This is the codebase for the paper:
Leakage-Adjusted Simulatability: Can Models Generate Non-Trivial Explanations of Their Behavior in Natural Language?
Peter Hase, Shiyue Zhang, Harry Xie, Mohit Bansal. Findings of EMNLP 2020
|__ sim_experiments/ --> Directory with models and experiment scripts
|__ data/ --> includes eSNLI and CoS-E data used in experiments
|__ models/ --> includes wrappers for T5 model for multiple choice tasks
|__ training_reports/ --> includes wrappers for T5 model for multiple choice tasks
|__ main.py --> train task model or simulator model on SNLI or CQA
|__ T5-2-agent_main.py --> train models for multi-agent experiments [SGD] in paper
|__ compute_sim.py --> script for computing LAS score for model explanations
|__ run_tasks.py --> script for running experimental conditions across seeds
|__ *.py --> utilities for data loading, explanation sampling, etc.

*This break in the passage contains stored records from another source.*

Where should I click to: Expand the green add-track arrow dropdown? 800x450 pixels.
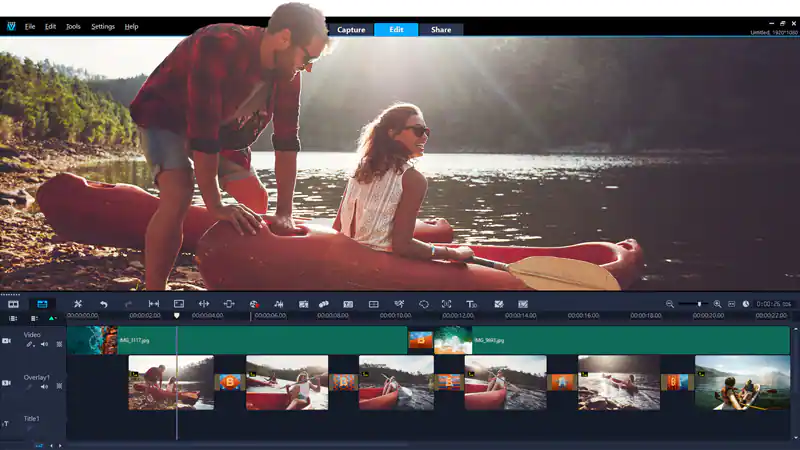53,318
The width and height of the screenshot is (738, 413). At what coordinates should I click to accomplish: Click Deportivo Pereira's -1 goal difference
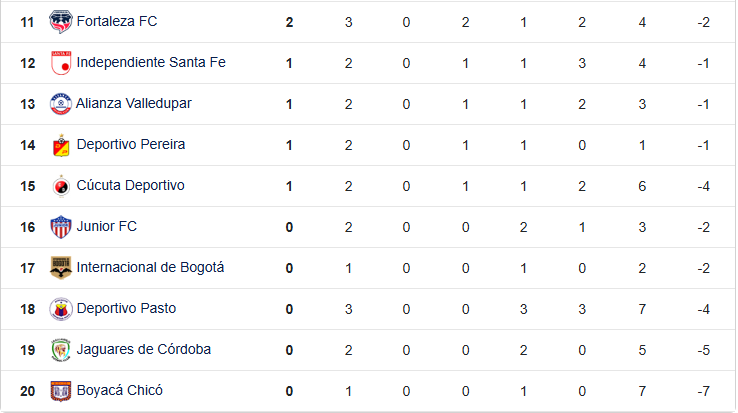[704, 145]
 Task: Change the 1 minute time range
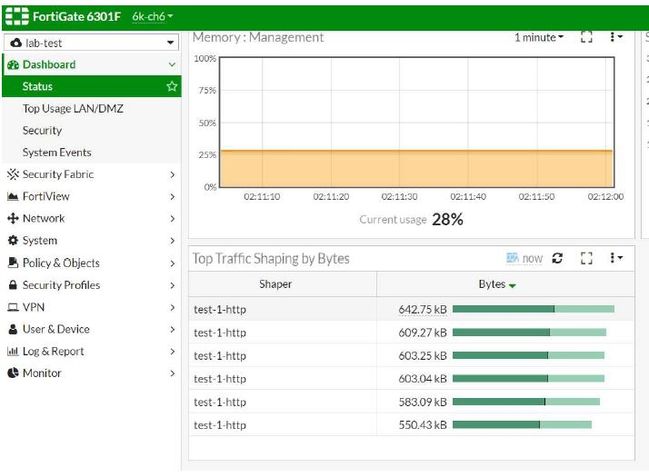pyautogui.click(x=539, y=37)
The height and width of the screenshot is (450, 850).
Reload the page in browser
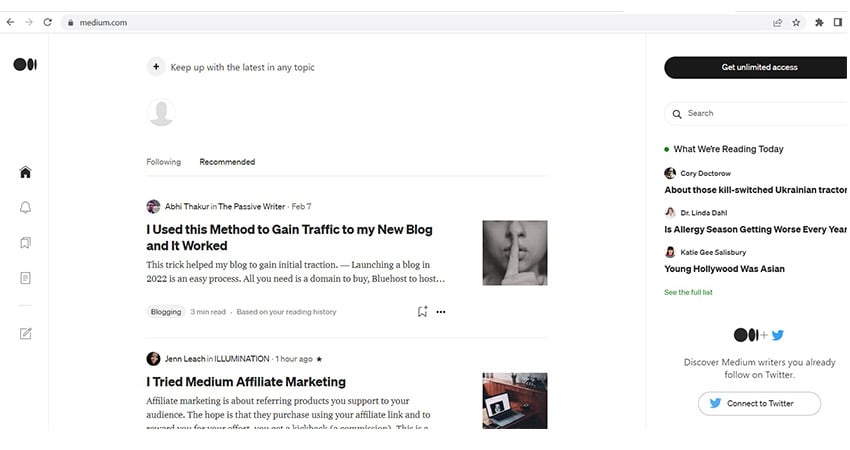point(48,22)
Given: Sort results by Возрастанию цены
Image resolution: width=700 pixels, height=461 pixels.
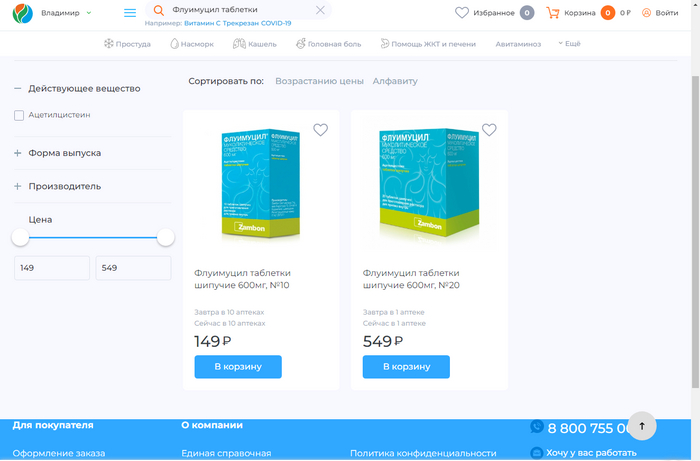Looking at the screenshot, I should (319, 81).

|__ causal_estimation.Rmd --> R markdown script used to calibrate simulator models and compute LAS with *k* bins
|__ alternative_objectives/ --> Directory with additional experimental scripts
|__ code coming soon
|__ rl_experiments/ --> Directory with code for multi-agent [RL] experimental scripts
|__ see internal README
|__ human_experiments/ --> Directory with R code for analyzing human experiment data
|__ ratings_analysis.Rmd --> R markdown script used to analyze human quality ratings
|__ expert_analysis.Rmd --> R markdown script used to analyze expert simulation data
|__ more human experiment code coming soon
|__ requirements.txt
- Python 3.6
- torch 1.4
- transformers 2.5.1
- sacrebleu
- pandas
- numpy
See READMEs in each directory for instructions on reproducing each set of experiments.